Karlsson Zauberhafte Dorabella - Samsons 13. Kindermädchen
1. Auflage 2015
ISBN: 978-3-446-24863-2
Verlag: Carl Hanser
Format: EPUB
Kopierschutz: 6 - ePub Watermark
E-Book, Deutsch, 208 Seiten
ISBN: 978-3-446-24863-2
Verlag: Carl Hanser
Format: EPUB
Kopierschutz: 6 - ePub Watermark
Ylva Karlsson, 1978 bei Stockholm geboren, gilt als großes Nachwuchstalent der schwedischen Kinderliteratur. Ihren Erstling schrieb sie als Hausarbeit noch auf dem Gymnasium. Wenig später wurde er veröffentlicht und erhielt den Preis für das beste Debüt des Jahres. Im Hanser Kinderbuch sind bereits erschienen Sei kein Frosch, Malin! (2002) und Die Reise zum Kaiser (2007). 2015 folgte das von Leonard Erlbruch illustrierte Kinderbuch „Zauberhafte Dorabella – Samsons 13. Kindermädchen“.
Weitere Infos & Material
DAS ERSTE KAPITEL …
… in dem wir Samson und seinen kleinen Bruder kennenlernen und eine wichtige Person von einem Baum herunterklettert. Es ist ganz einfach das Kapitel, in dem alles anfängt.

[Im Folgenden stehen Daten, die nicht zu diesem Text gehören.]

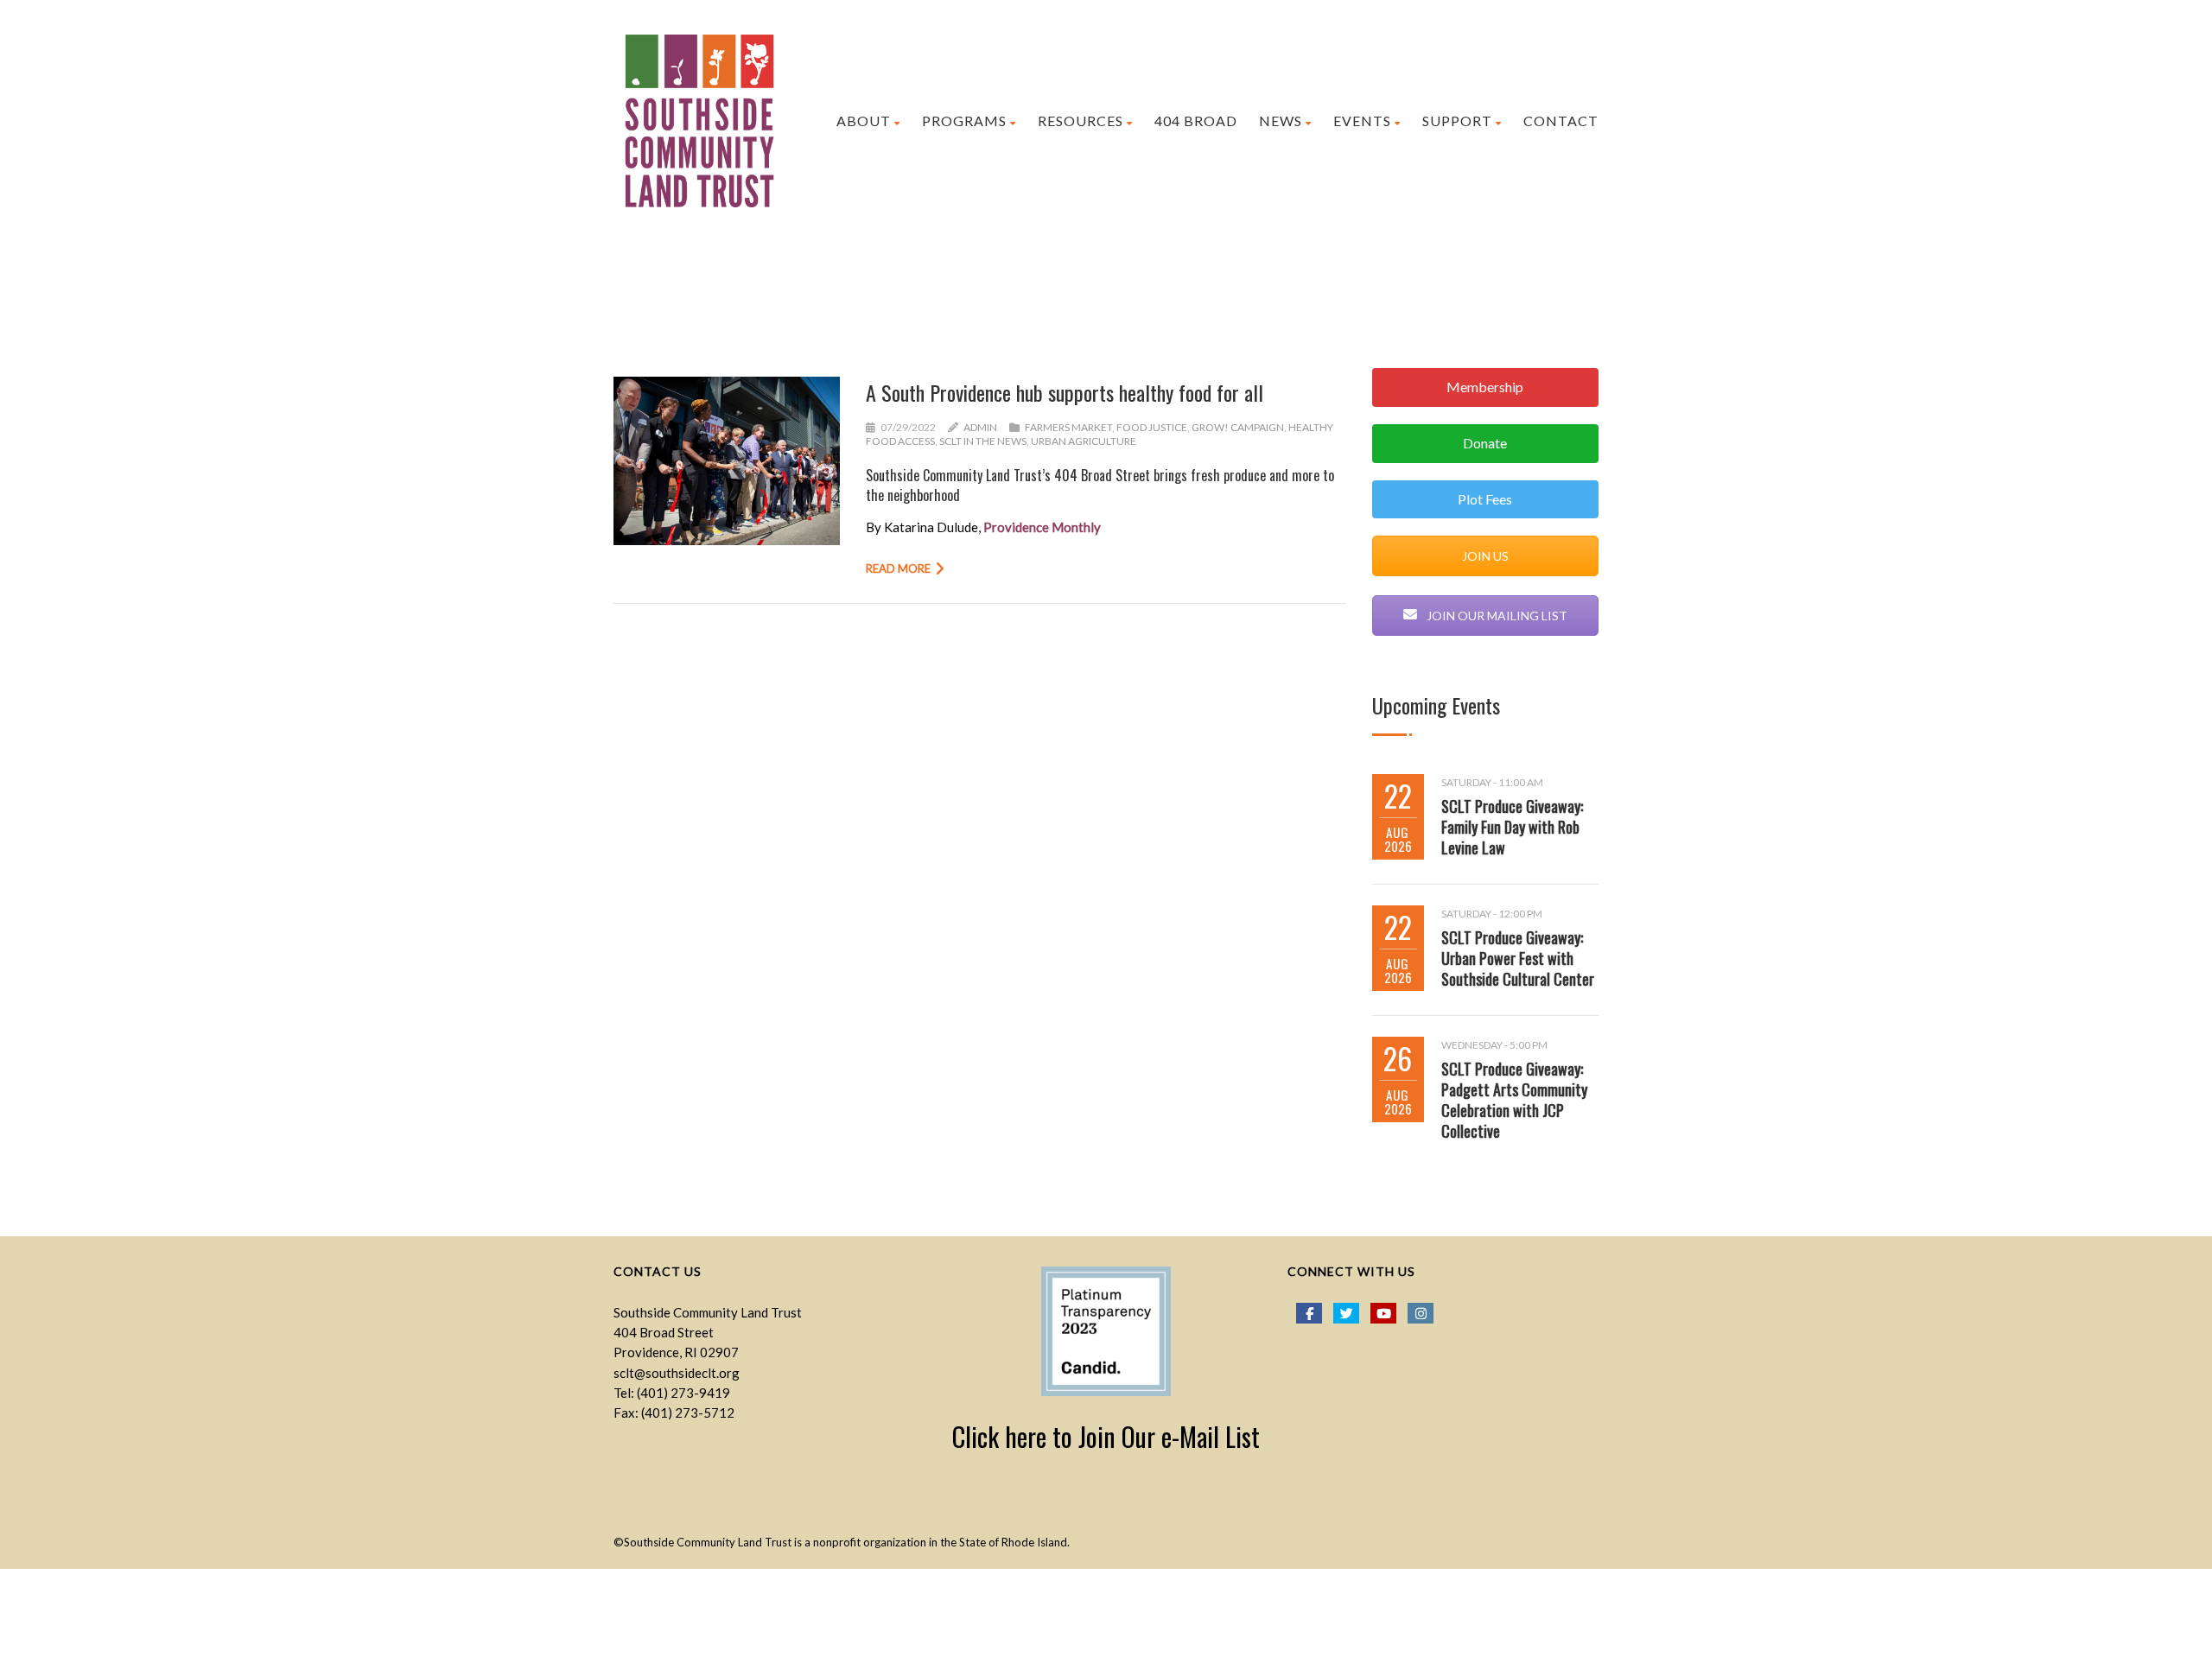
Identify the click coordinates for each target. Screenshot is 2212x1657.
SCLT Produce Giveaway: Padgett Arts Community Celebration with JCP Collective (1514, 1099)
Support (1457, 120)
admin (980, 427)
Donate (1485, 443)
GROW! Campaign (1238, 427)
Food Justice (1151, 427)
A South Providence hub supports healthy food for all (1064, 392)
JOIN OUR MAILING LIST (1495, 615)
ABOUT (863, 120)
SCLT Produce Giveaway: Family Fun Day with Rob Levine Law (1512, 827)
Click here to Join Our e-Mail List (1106, 1436)
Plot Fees (1485, 499)
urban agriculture (1083, 441)
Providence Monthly (1042, 527)
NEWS (1280, 120)
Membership (1484, 386)
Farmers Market (1068, 427)
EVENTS (1362, 120)
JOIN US (1485, 556)
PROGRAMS (964, 120)
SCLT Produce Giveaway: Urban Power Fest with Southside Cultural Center (1517, 958)
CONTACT (1561, 120)
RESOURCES (1080, 120)
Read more (898, 568)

»Samson!«, rief Samuel, Samsons kleiner Bruder. »Samson, da im Baum sitzt eine Frau!«
Samson lief schnell ans Fenster.
Er sah keine Frau, nur Dohlen. Der ganze Ahorn unten im Hof war voller Dohlen. Auch die Dächer ringsum waren voll. Noch nie hatte er so viele Dohlen auf einmal gesehen. Und die auf den Dächern guckten alle zu dem Baum.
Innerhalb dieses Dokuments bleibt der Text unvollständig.